Muermo

Qué atrocidad. Tras una estancia de cinco meses allende los mares, regreso a España y me entero de que Madrid ya no es la capital del mundo. Tremendo. Transida, traspuesta y transoceánica, voy asumiendo lentamente y con dolor la certidumbre del fin. En el último número de la divertida La Luna me informo de que ya no hay progres, que los modernos han muerto y que la famosa movida está aquejada de un paralís definitivo. ¿Madrid? Un muermo, un cenagal de hastío, un aburrimiento condensado. Hasta la Fundación Pablo Iglesias organizó unas jornadas sobre la crisis de la modernidad. Esto se hunde.Y, sin embargo, yo, en mi ceguera, había creído reencontrarme con el mismo Madrid que había dejado. El mismo calor de todos los julios, el mismo bochinche de circulación y nervios, las mismas noches ávidas, las mismas caras en semejantes sitios. Como siempre. Tan torpe he sido que no he sabido darme cuenta de que la movida está parada, y he creído ver progres y modernos allí donde sólo había cadáveres. Claro que tampoco advertí cabalmente, en su momento, el mentado esplendor de lo moderno. Me enteré de que Madrid era la capital del mundo del mismo modo que me he enterado ahora del fatal ocaso del imperio: por los papeles.

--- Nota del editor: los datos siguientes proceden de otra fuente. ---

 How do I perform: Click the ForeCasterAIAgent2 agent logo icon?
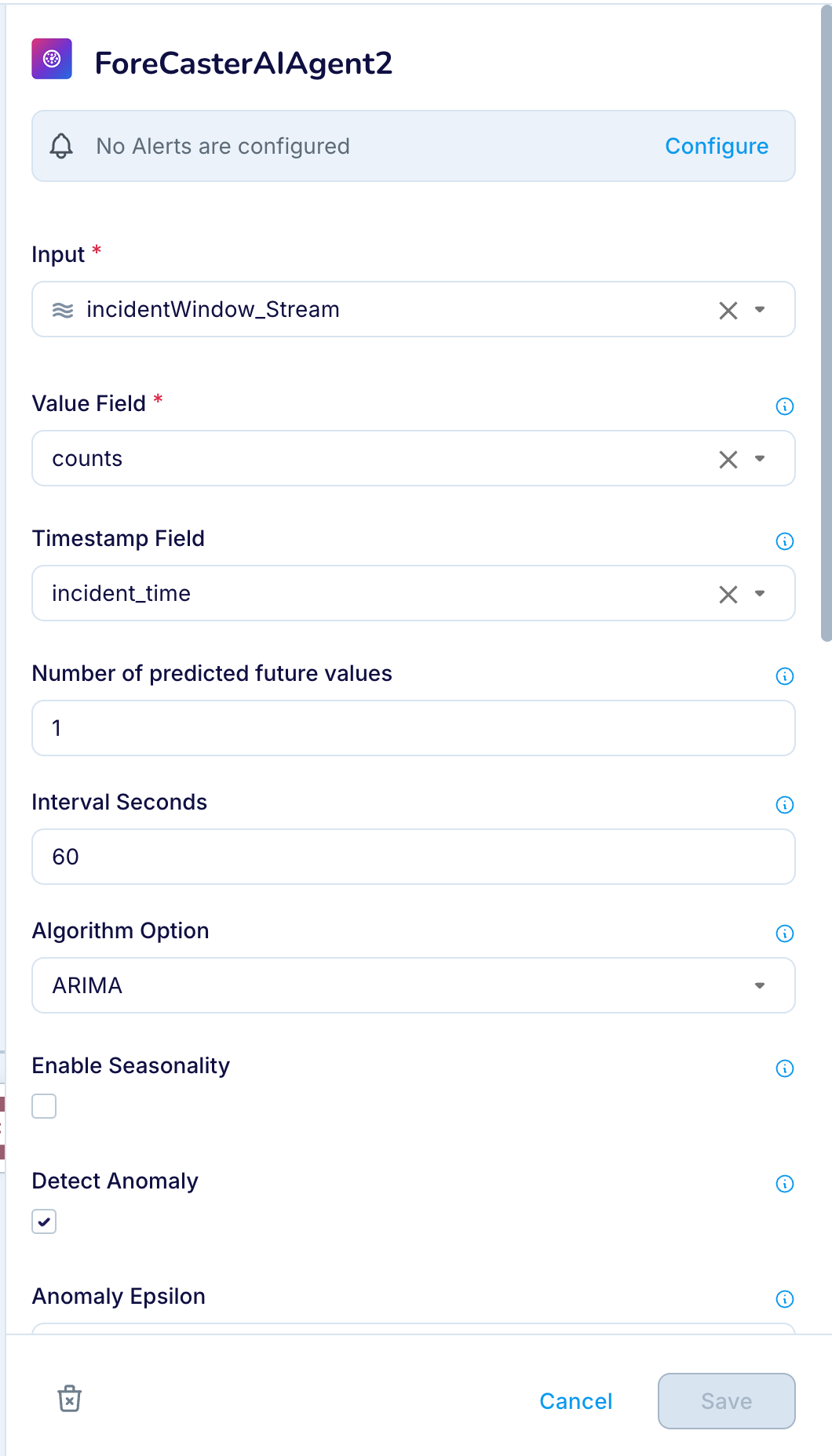coord(52,59)
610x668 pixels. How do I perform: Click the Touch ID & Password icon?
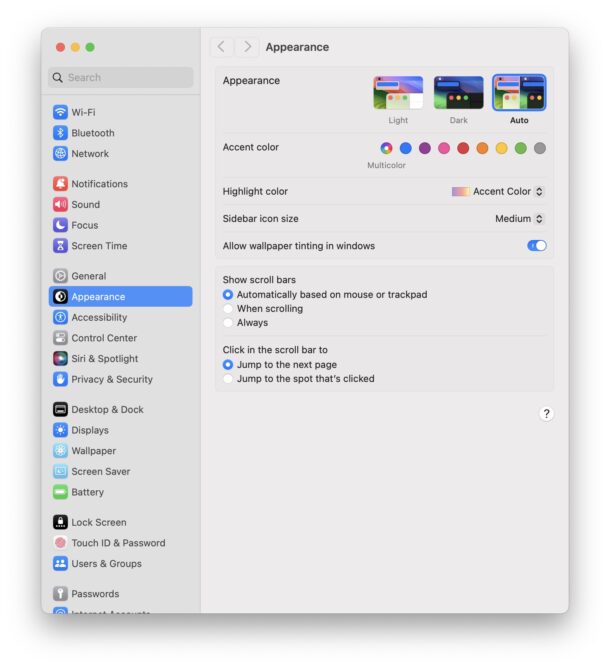pyautogui.click(x=60, y=543)
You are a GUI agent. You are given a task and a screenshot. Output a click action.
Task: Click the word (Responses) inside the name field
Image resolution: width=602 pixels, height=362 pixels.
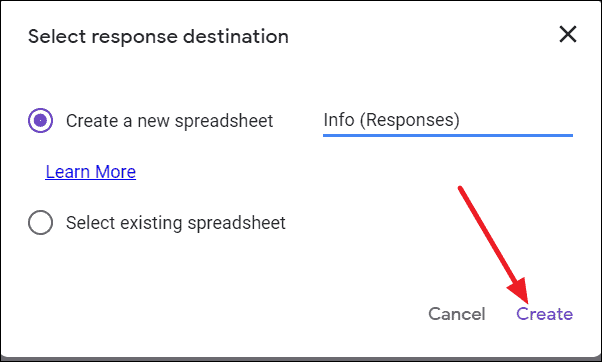tap(409, 121)
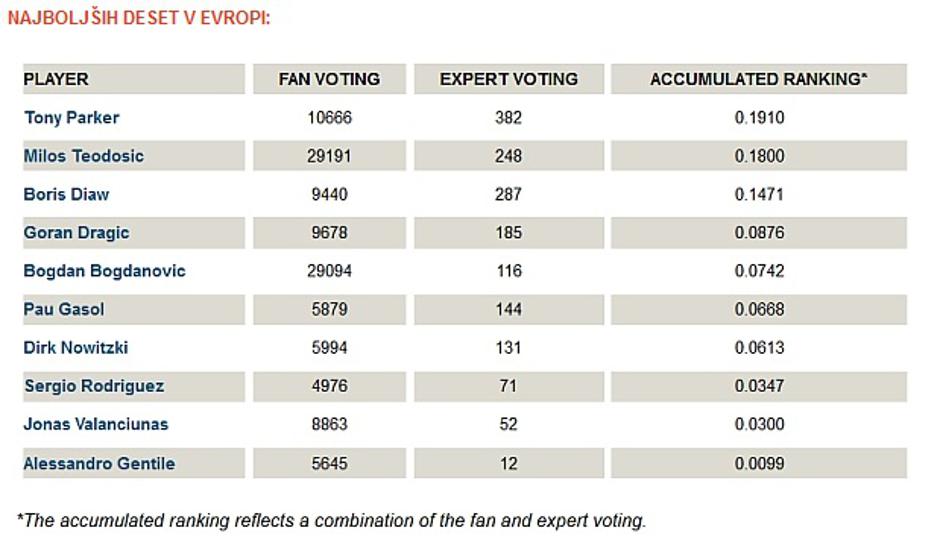This screenshot has height=545, width=940.
Task: Click Bogdan Bogdanovic's fan voting 29094
Action: pyautogui.click(x=329, y=271)
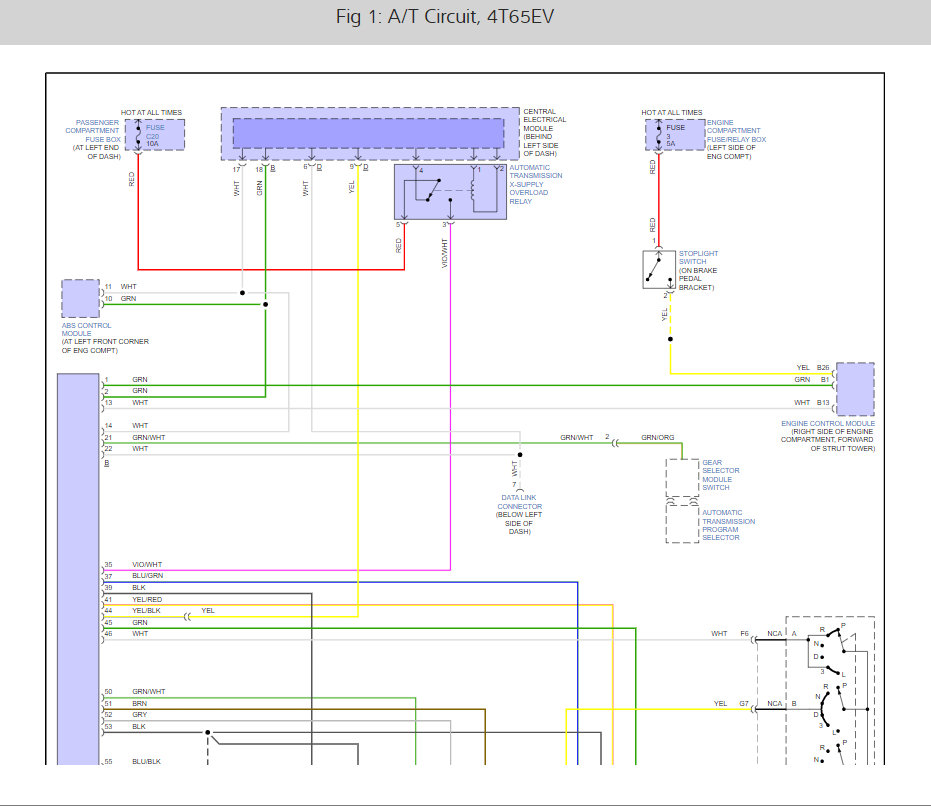Select the ABS control module box
The height and width of the screenshot is (806, 931).
click(x=80, y=298)
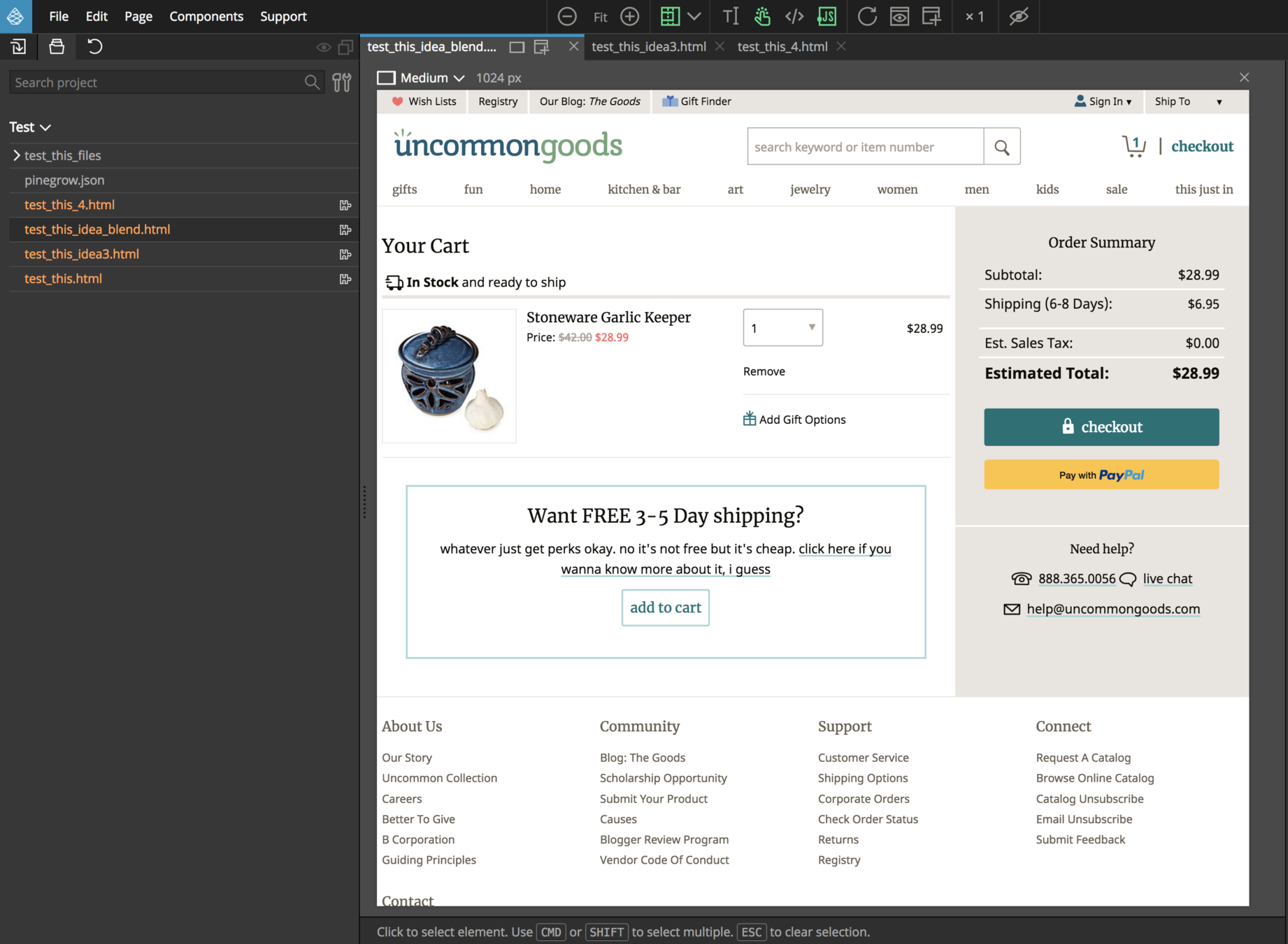Image resolution: width=1288 pixels, height=944 pixels.
Task: Open the quantity dropdown showing 1
Action: 782,328
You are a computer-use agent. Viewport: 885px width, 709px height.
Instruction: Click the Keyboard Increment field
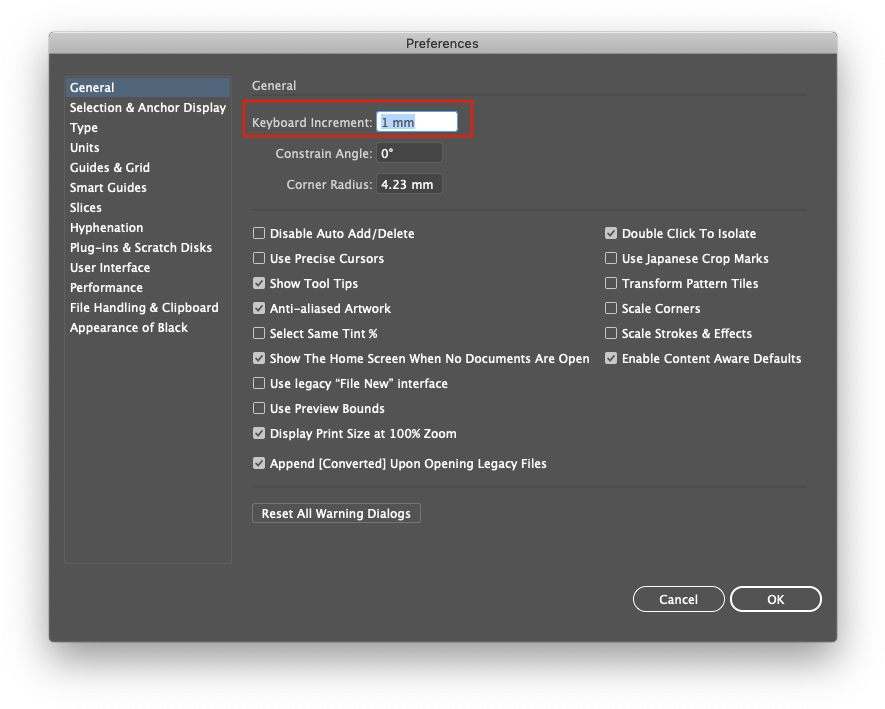pyautogui.click(x=417, y=122)
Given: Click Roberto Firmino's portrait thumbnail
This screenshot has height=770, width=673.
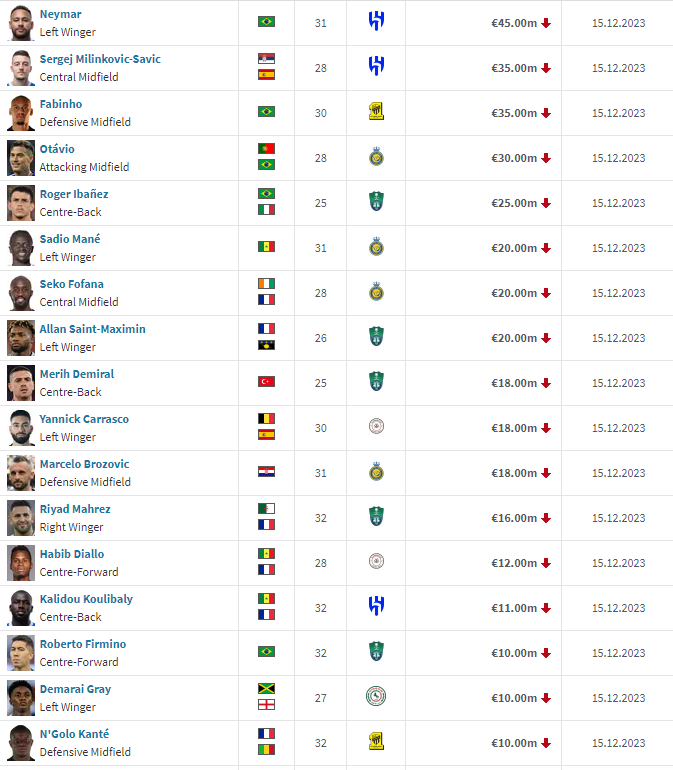Looking at the screenshot, I should tap(21, 652).
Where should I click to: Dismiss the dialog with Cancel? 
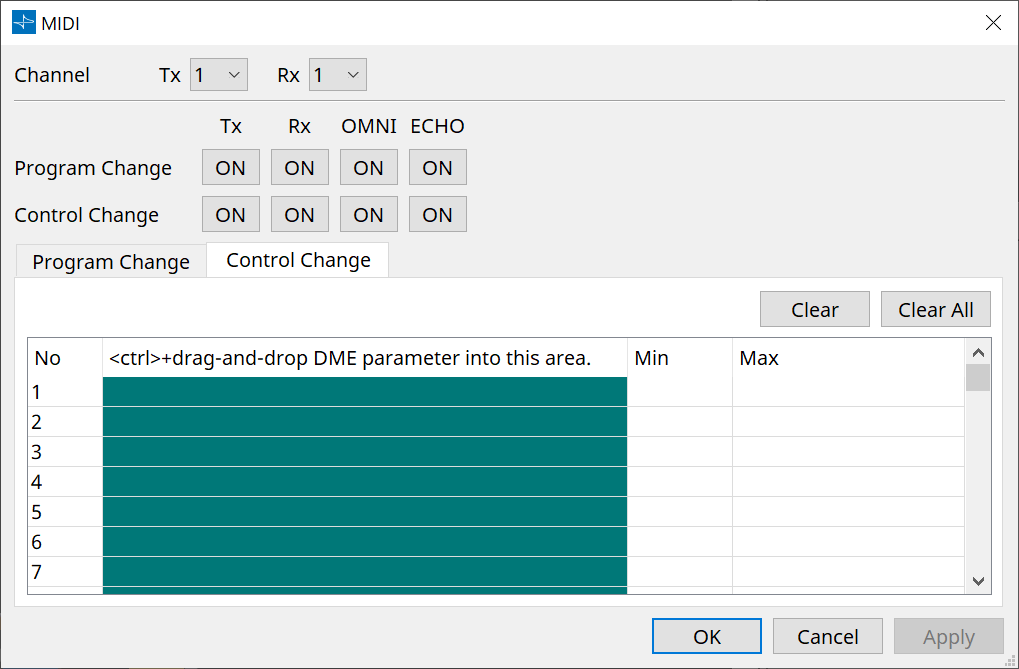(x=827, y=635)
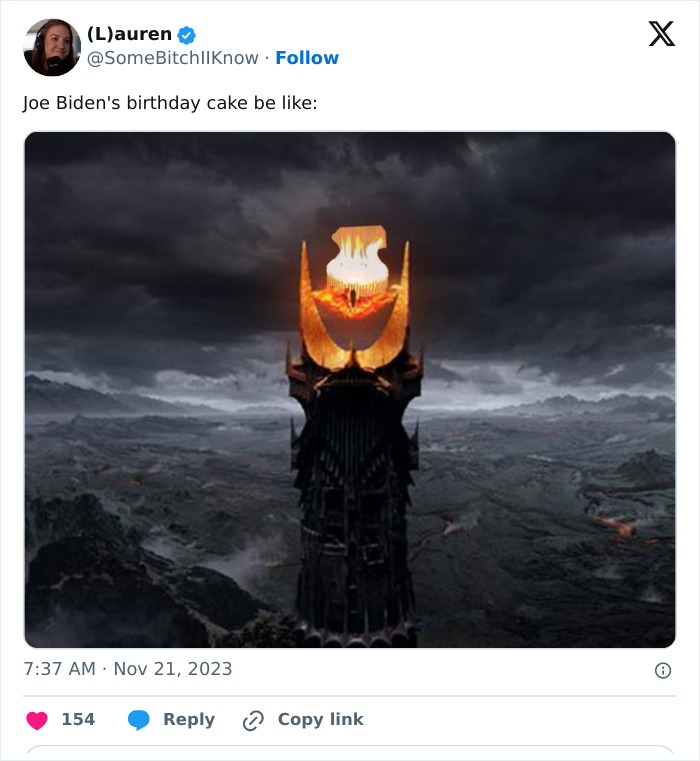Click the (L)auren display name
The width and height of the screenshot is (700, 761).
point(129,34)
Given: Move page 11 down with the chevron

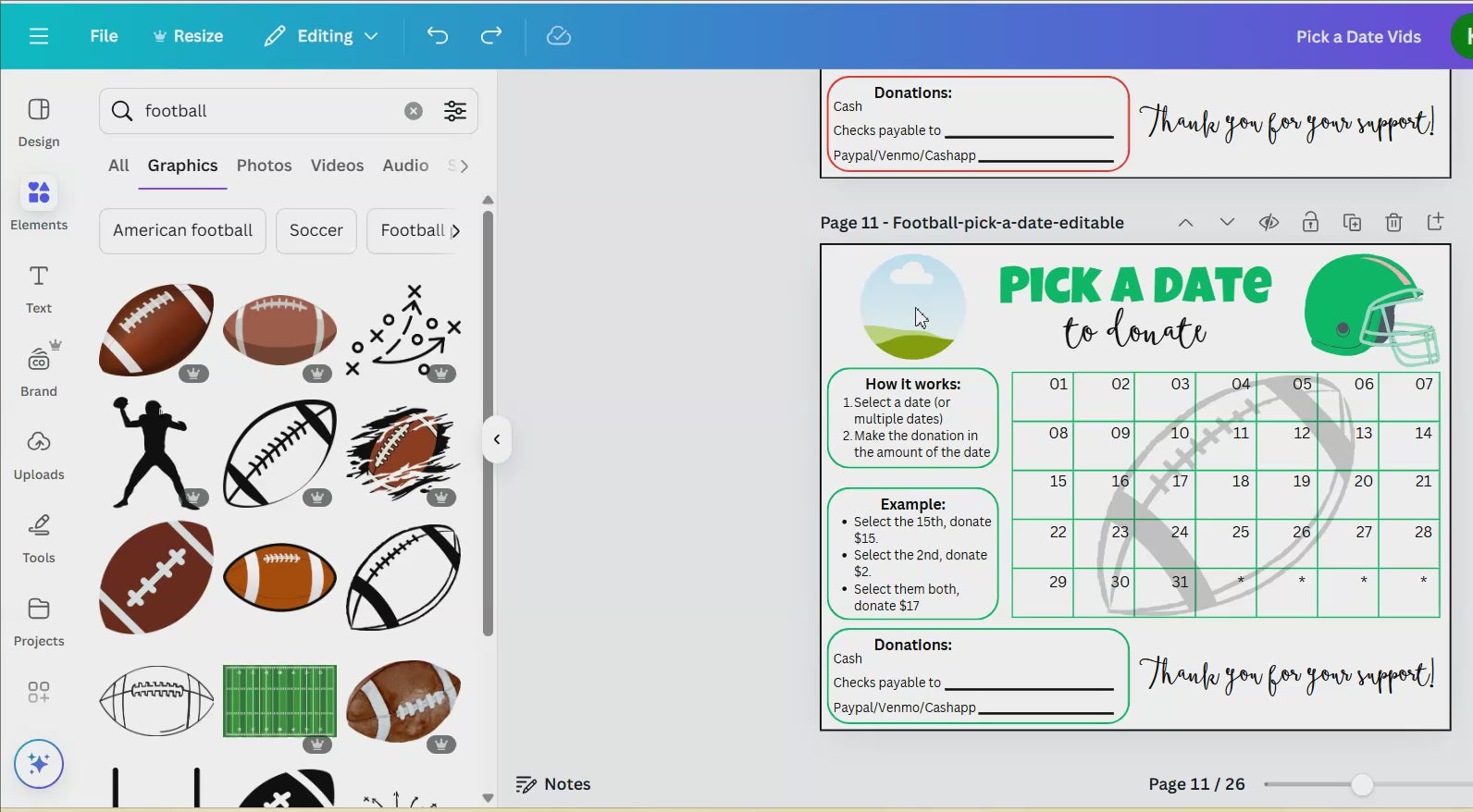Looking at the screenshot, I should coord(1227,222).
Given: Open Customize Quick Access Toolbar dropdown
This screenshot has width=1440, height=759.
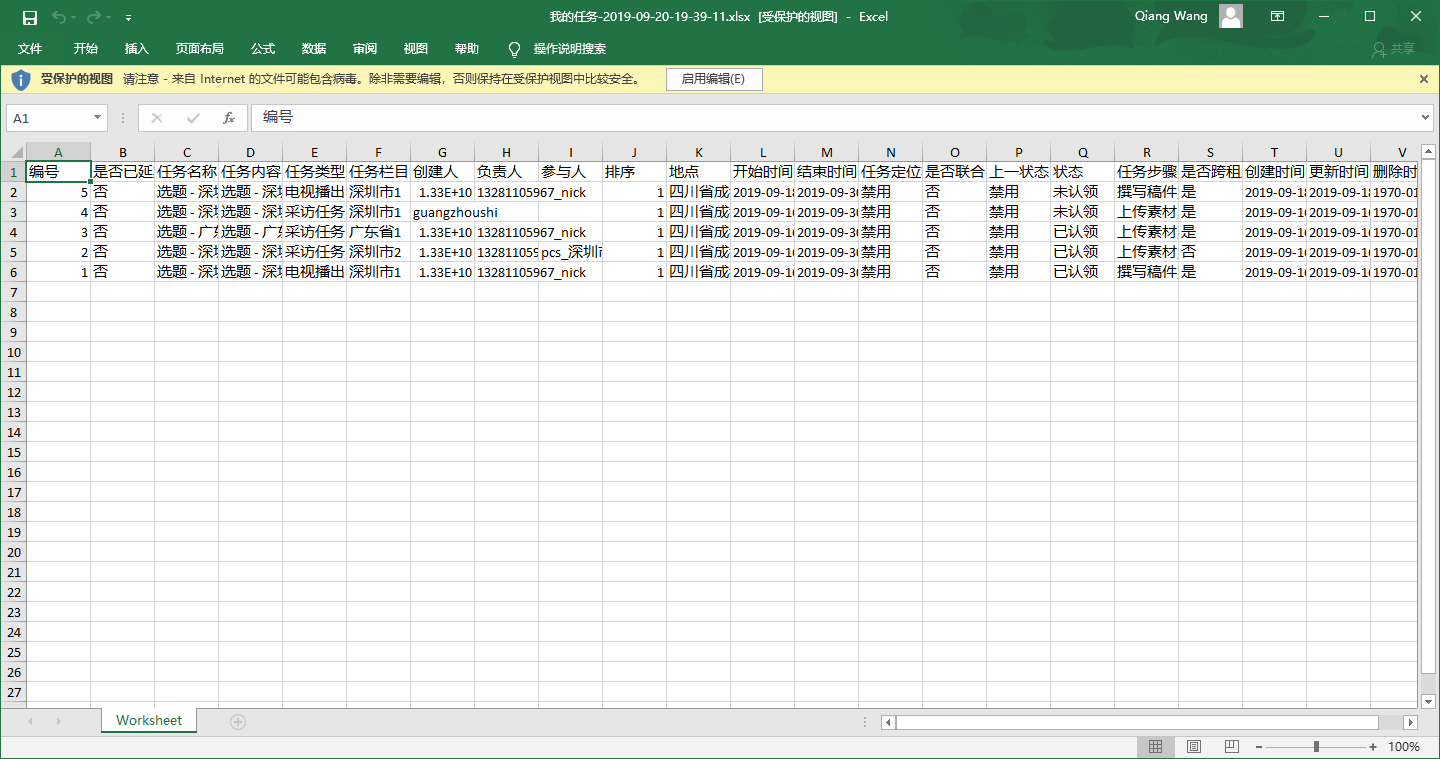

Esto es lo que más me fastidia y encocora: el que no me haya dado tiempo a participar en la trepidación y el éxtasis. Yo, que venía firmemente dispuesta a enterarme de una vez por todas de lo que era la modernidad, me he encontrado con un difunto aún palpitante. No hay derecho.
Eso sí, estar tan claramente out como está una tiene por otra parte sus ventajas. Porque, sí, te habrás perdido el frenesí y el trance cuando Madrid era el centro del orbe cristiano y aun del pagano; pero ahora, cuando la norma de la moda impone al parecer el morir de tedio, la desgana, el spleen y fruncir el ceño, puedes librarte también de semejante muermo y seguir a tu aire, es decir, unos ratos bien y otros bien malos, buscándote la vida, como tantos. Madrid, dicen, ha muerto. Los que intentamos sobrevivir continuamos.